眠っている間いびきどころか寝息すら漏らさぬ男が、今起きているのかどうかなど、ダンテには判断の しようがない。

「……起きてんのか?」

おそるおそるといったふうにそうっと呼びかけたダンテに、わずかだが反応があったのは数秒後の ことだった。

「眠っていたのか」

誰に問いかけるでもない抑揚に欠いた言葉に、ダンテは内心でびくりとした。起きているなら、 そうとわかるように動いてほしい、とはダンテの手前勝手な要望であるが。

「あんた、昨夜ずっと起きてたのか?」

そうだ、と男は顎を引いた。とくに言葉を続けようとしない寡黙な男に、ダンテは多少なりとも苛立ちを覚えた。 怒りゆえのものではない。男があまりにも“ふつう”でありすぎるからだ。
ずっと起きていたということは、彼が負った傷が癒えていくさまを一晩中見ていたと判断して間違いないはずだ。 およそ尋常ならざる光景を目の当りにしたにしては、男はあまりにもふつうでありすぎる。 何か言いたいことはないのか、そう喉元まで出かかった言葉を飲み込んだのは、望まぬ侮蔑を無意識の うちにおそれたからかもしれない。

「なんつうか……変なオッサンだな」

眉根を寄せて悪態をつき、枕にどすんと頭を落とす。男はなぜか彼の腹に頭を乗せたまま、 お前ほどじゃない、と囁くようにつぶやいた。その言葉に、ダンテは思わず頭を持ち上げた。

「ッ……どういう意味だよ」


思わず剣呑な声が出てしまって、ダンテは男にはわからぬ程度に唇を噛んだ。男の表情は変わらない。 人形みたいだとダンテは思った。けれども死人のようだとは、やはり思わない。
男はじっと彼を見つめたまま、躰を起こすこともしないまま口を開いた。

「……変わった坊主だ」

「……坊主とか言うな」

男の言わんとしていることなど、物ごとを深く考えることのないダンテに察せられるわけもない。
反射的に苦言をもらした彼だが、男の反応はやはり鈍く、言うべきことはすべて言ったとばかりに 口を閉じてしまっている。
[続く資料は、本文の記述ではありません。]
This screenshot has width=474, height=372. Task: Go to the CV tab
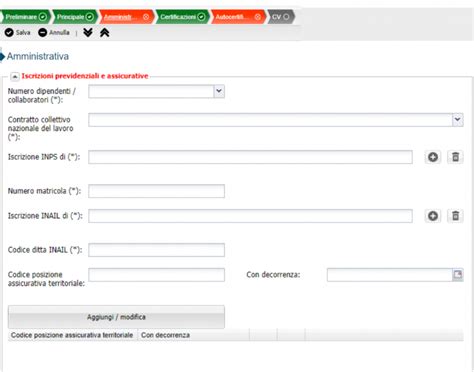pos(281,17)
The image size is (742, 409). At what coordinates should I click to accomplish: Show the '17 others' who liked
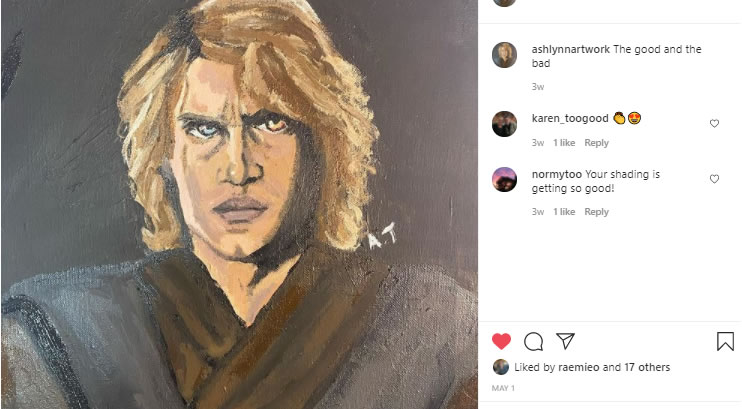[x=647, y=367]
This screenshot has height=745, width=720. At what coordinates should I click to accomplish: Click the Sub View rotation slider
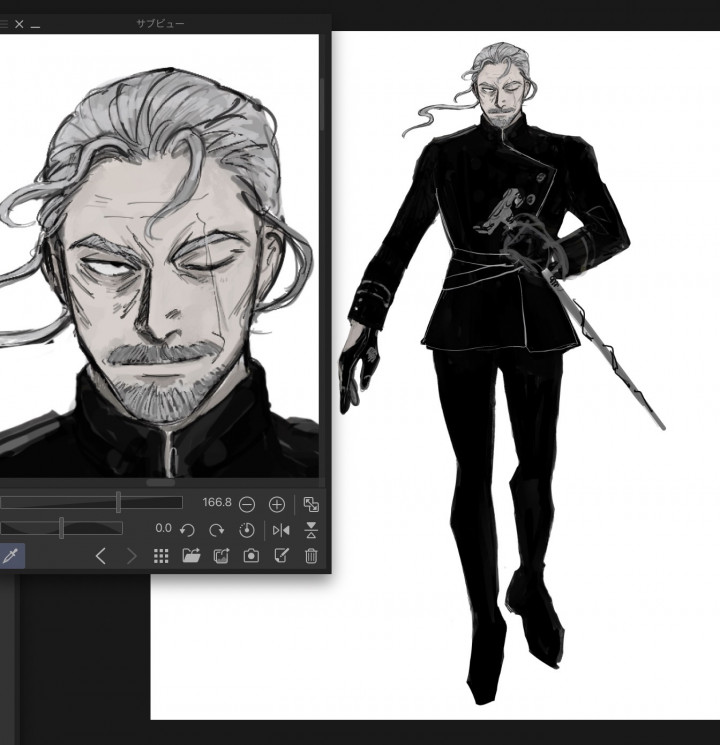click(x=61, y=528)
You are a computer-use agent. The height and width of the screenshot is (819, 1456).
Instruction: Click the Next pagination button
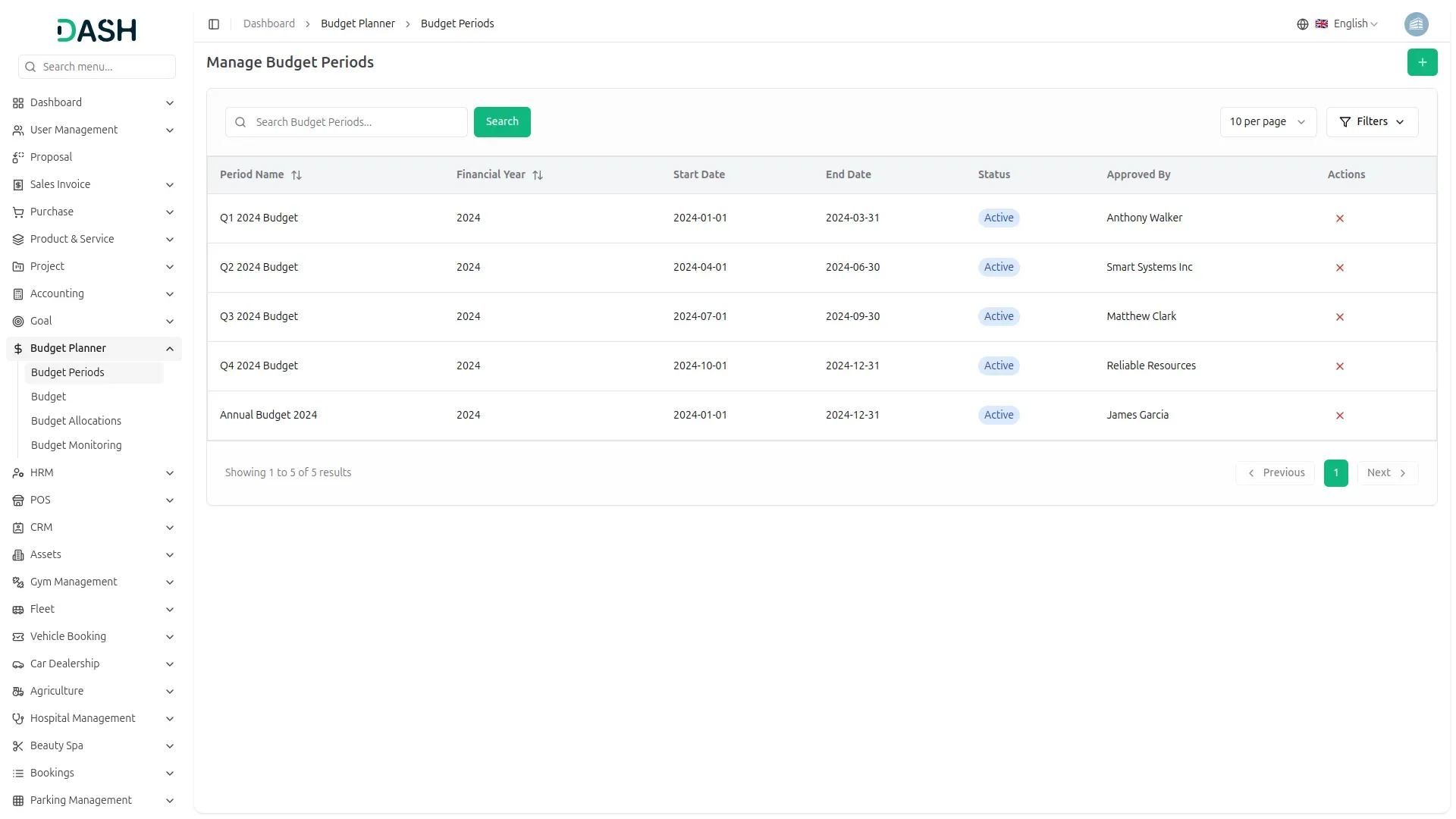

寡黙というよりも、いっそ喋ることが面倒くさいのではないか。 そんな疑いをダンテに持たれているとは知らず、男はなぜか再び瞼を閉じた。

「おい……?」

まばたきにしては長すぎる。ダンテは唸った。

「ちょ、待て、まさか」

返事はない。寝ている、らしい。
目を覚ましていてもほとんど返事などもらえなかったが、少なくとも目は開けていた。ならばやはり、 眠っていまったと判断して間違いはなさそうだが、しかし。

「寝るなって、おい!」

いくら声をかけても、男は瞼を開けるどころか微動だにしない。

「どうすりゃいいんだよ……」

途方に暮れるダンテの頬を、カーテンの隙間から射し込む光が慰めるようにゆるりと撫でた。







朝はいつも絶望とともにやってくる。

闇から目を覚ましたその瞬間、己がまだ生きていることに愕然とし、また今日を生きねばならぬことに絶望する。 それが男にとっての朝だった。悲観に暮れながら神へ祈りを捧げ、真摯に死を乞い願う。それが日常。 いつもの朝だった。

だが、今朝は違った。

男は朝がきたことに絶望を感じなかった。生きていることを悲観することもなかった。
奇跡だと、思った。

これまでの毎日と違ったことはただ、彼がいたということ。あたたかな彼の体温に触れていたこと。 たった、それだけ。それだけのことで、絶望は男のもとに訪れることをしなかった。
なぜか? それがわかれば苦労はない。
なぜ、と脳裏で繰り返しながらも、やはり彼の体温は心地好いものに違いなく。 彼の声音もまた、快いものだった。

謎を謎のまま放置して、男は目を閉じた。





その眠りはとても、とてもやさしい。



















/ 四/



なんかこう…シュールな光景だなぁ…。
恋愛お子ちゃまなオッサンに需要はないと思いつつ。